Gelegentlich gibt es Prügeleien und kleinere Verfolgungsjagden, doch an Tempo gewinnt der Film erst zum Schluss. Prinzipiell ist das sogar recht nachvollziehbar, denn Callahans „Amoklauf“ wird bereits am Anfang angekündigt, weshalb der Rest des Films die Herleitung dieser Szene bildet. Erwarten Sie also ein spannendes Psycho-Drama mit einem explosiven Ende, dann sind Sie hier genau richtig. Wer einen reinen Actionfilm will, könnte hingegen enttäuscht werden. Sobald Davids beiden Handlungsstränge, also die Selbstfindung in der Vergangenheit und sein aktueller Fall, zusammen laufen, kommt es zu einem unterhaltsamen Aha-Effekt, der alle Zuschauerparteien zumindest im Ansatz überraschen dürfte.
Bilder der Nacht
Die Blu-ray besitzt ein stylisches Haupt-Menü sowie ein Pop-Up-Menü über das sich direkt auf die Extras zugreifen lässt. Neben den Trailern wird noch ein halbstündiges Making-of geboten, das umfassende Einblicke in den Dreh gibt. Das Bild ist im weiten 2.35:1-Format und bietet einen guten Kontrast sowie eine ansprechende Schärfe. Mit dem Einsatz von Farbfiltern haben es die Filmemacher hingegen zu gut gemeint. So ist z. B. in den Schwarz-Weiß-Rückblicken, in denen lediglich das orangefarbene Fahrzeug der Täter hervorsticht, der Schwarzwert nicht so tief, wie er eigentlich sein sollte. Zudem gibt es Szenen in der Gegenwart (z. B. im Strip-Club), die in eine gewisse Farbrichtung tendieren, wovon auch das Schwarz betroffen ist. Ansonsten sehen die Hauttöne relativ gesund aus, wobei die Umgebung zum bräunlichen tendiert.
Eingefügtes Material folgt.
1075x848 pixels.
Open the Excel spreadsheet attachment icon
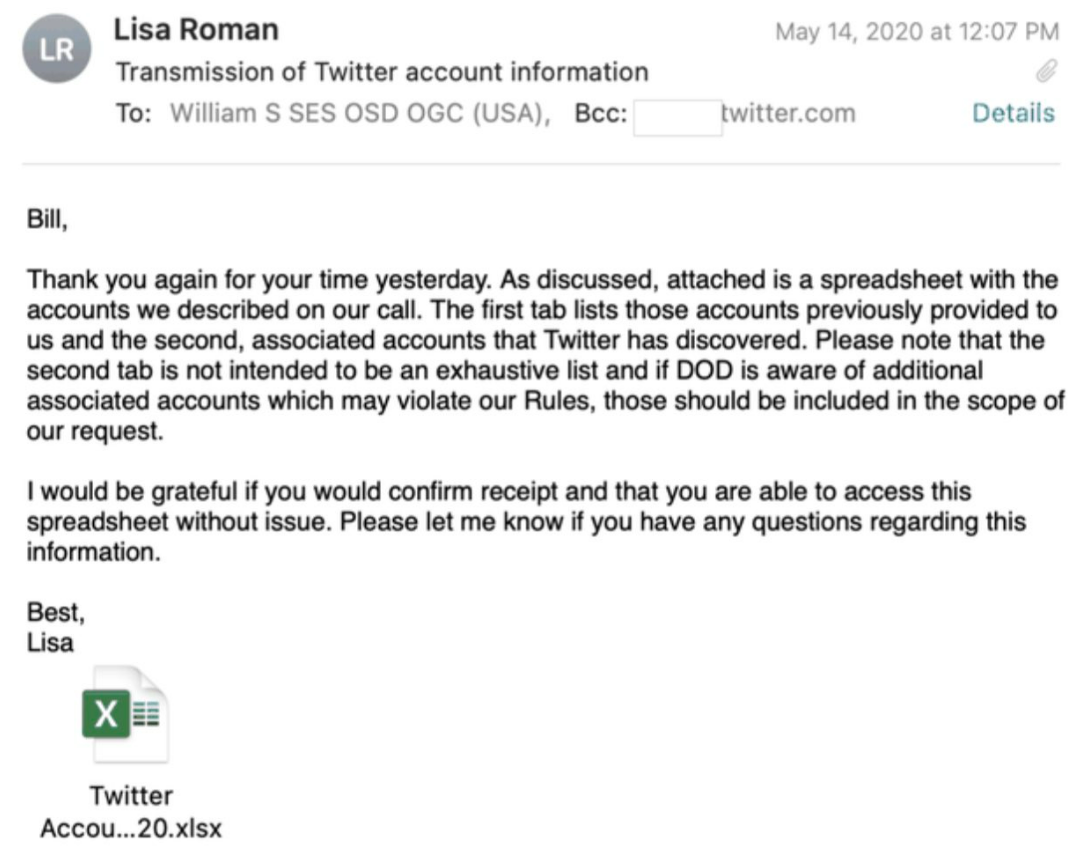pos(124,714)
Der größte Nachteil der Sound-Abmischung ist die fehlende Dynamik. Übergänge zwischen Dialog-Szenen zu Action-Szenen oder zwischen der friedlichen Callahan-Behausung und der Disko-Location sind durchgängig statisch gehalten. Eine Veränderung der Lautstärke konnten wir hier nicht verzeichnen, was dem Film einiges an Energie nimmt. Auch mit der Räumlichkeit sieht es spärlich aus. Neben den minimal gestauchten Stimmen erreichen auch die „Knalleffekte“ nicht ihre volle Wirkung. Insgesamt erwartet Sie also ein runder Film mit einem wenig inspirierenden Sound und gutem Bild.